* BEGIN *
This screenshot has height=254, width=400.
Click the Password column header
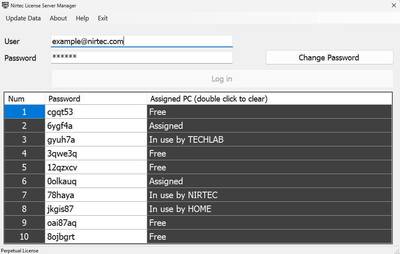[x=96, y=99]
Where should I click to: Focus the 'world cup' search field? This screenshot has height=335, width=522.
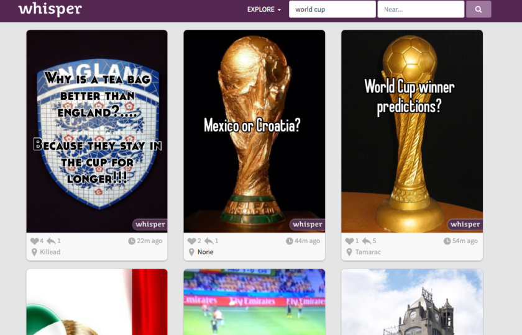(x=332, y=9)
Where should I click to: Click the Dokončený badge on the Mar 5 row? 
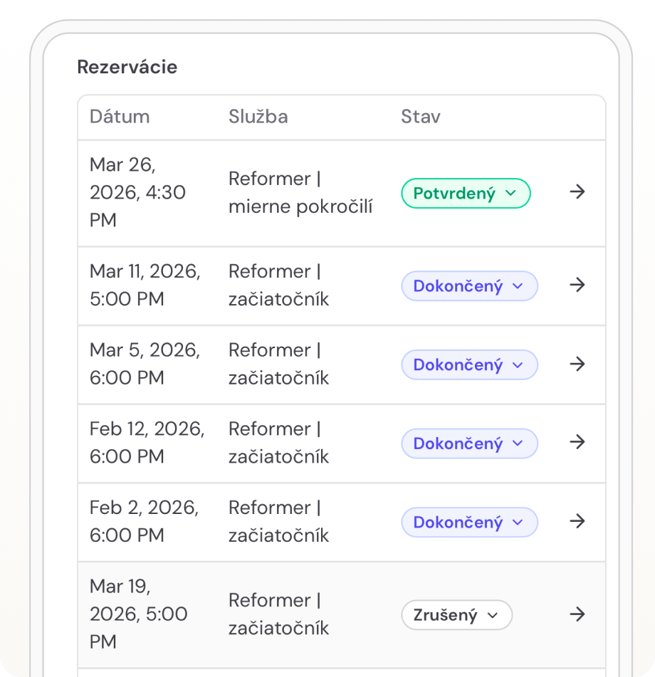tap(469, 364)

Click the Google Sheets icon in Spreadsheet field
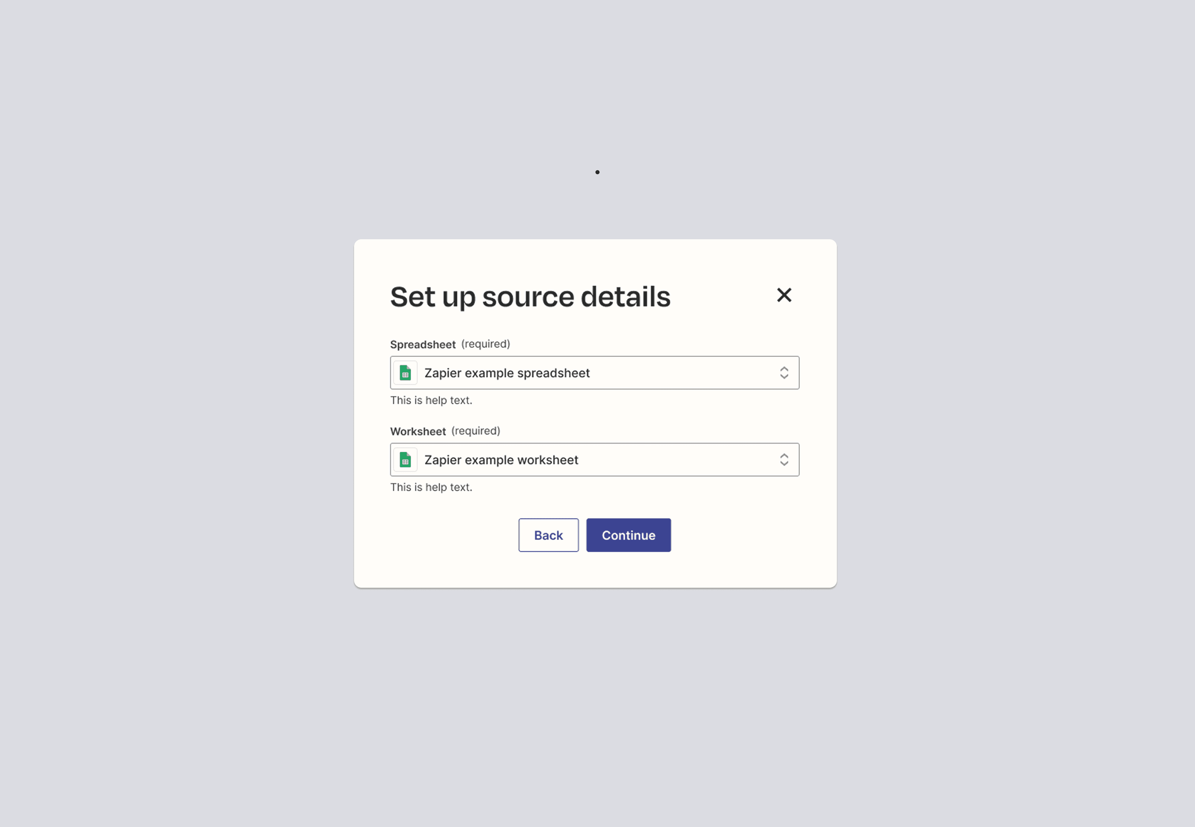[405, 373]
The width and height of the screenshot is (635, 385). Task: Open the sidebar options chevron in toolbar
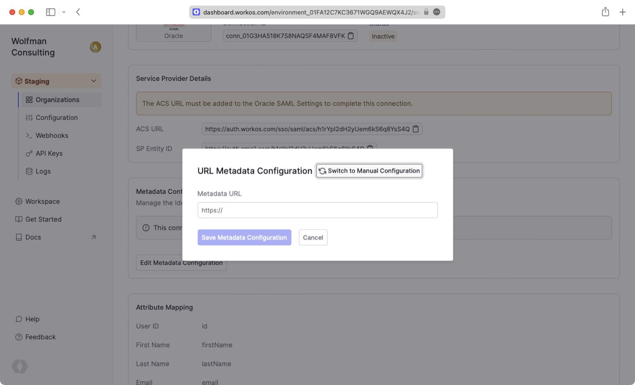point(64,12)
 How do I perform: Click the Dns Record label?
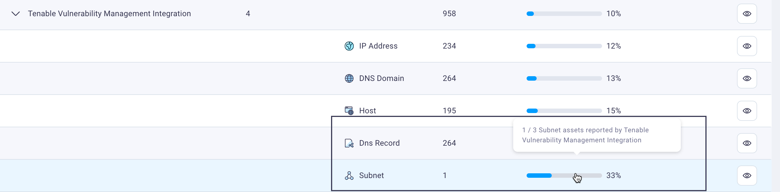[379, 143]
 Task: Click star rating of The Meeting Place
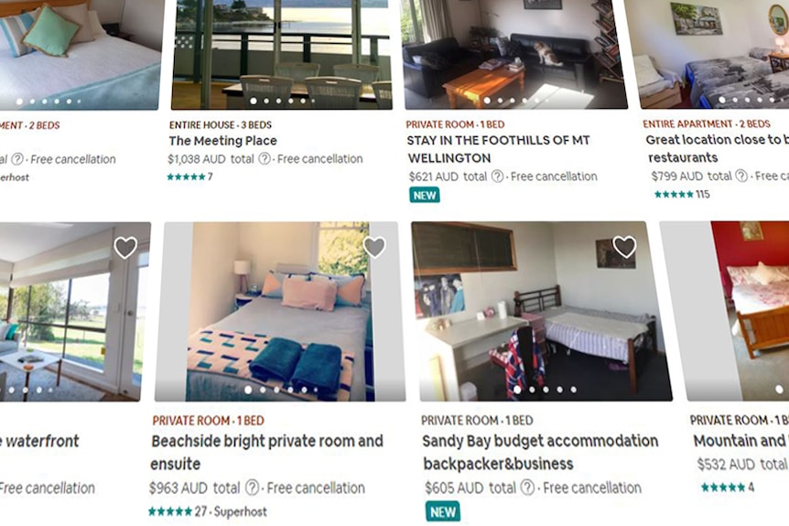point(189,177)
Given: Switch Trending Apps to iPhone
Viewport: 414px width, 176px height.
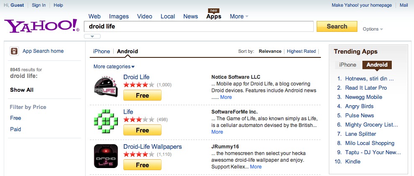Looking at the screenshot, I should 347,65.
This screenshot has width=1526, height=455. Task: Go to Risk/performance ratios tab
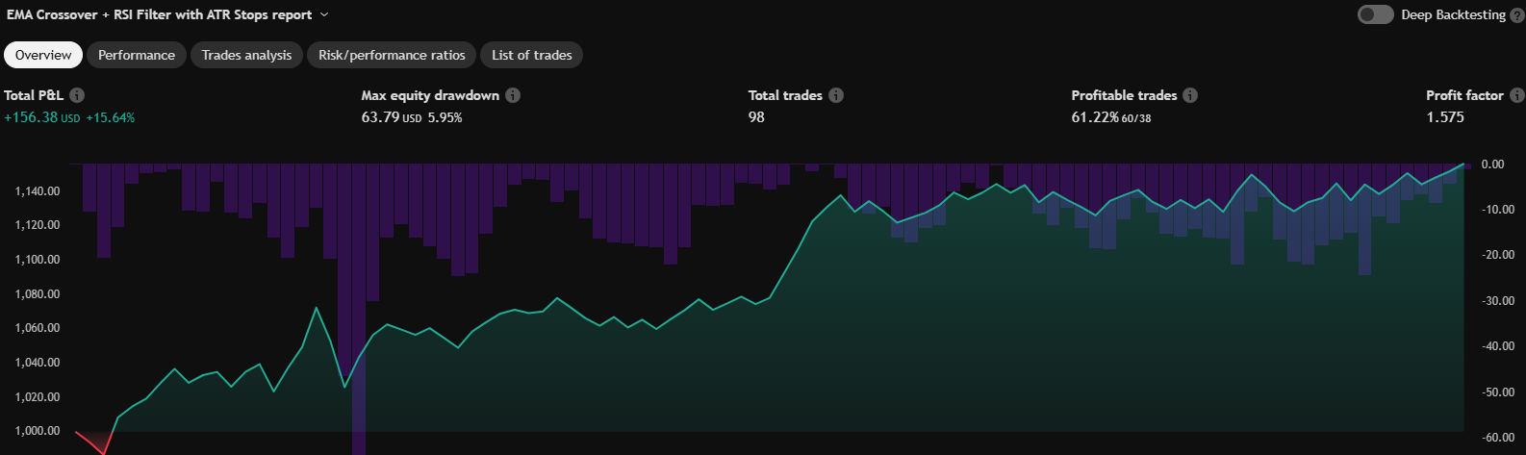[x=392, y=55]
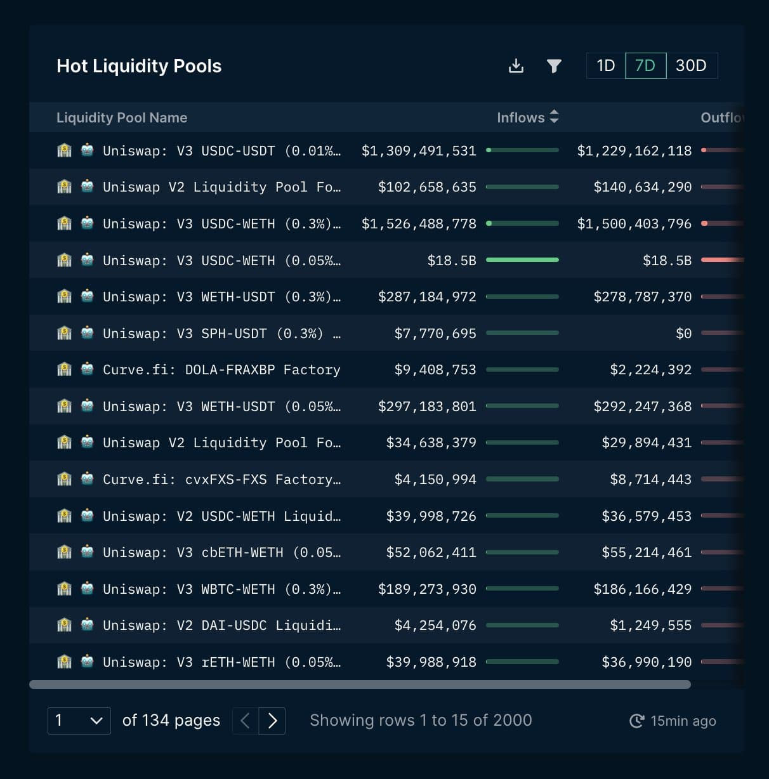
* END *
--- Exercise details ---
Transcribe the whole listing above word for word, omitting the pictures.

--- Written solution ---
This screenshot has height=254, width=400.
Click the Password column header
[x=96, y=99]
Where should I click to: Focus the 'world cup' search field? This screenshot has height=335, width=522.
(x=332, y=9)
Where should I click to: Click the Dokončený badge on the Mar 5 row? 
tap(469, 364)

Click the Google Sheets icon in Spreadsheet field
[405, 373]
The width and height of the screenshot is (635, 385). Task: Open the sidebar options chevron in toolbar
point(64,12)
 How do I perform: Click the Dns Record label?
[379, 143]
 Task: Click star rating of The Meeting Place
point(189,177)
Given: Switch Trending Apps to iPhone
Viewport: 414px width, 176px height.
Looking at the screenshot, I should 347,65.
This screenshot has width=1526, height=455. Task: Go to Risk/performance ratios tab
[x=392, y=55]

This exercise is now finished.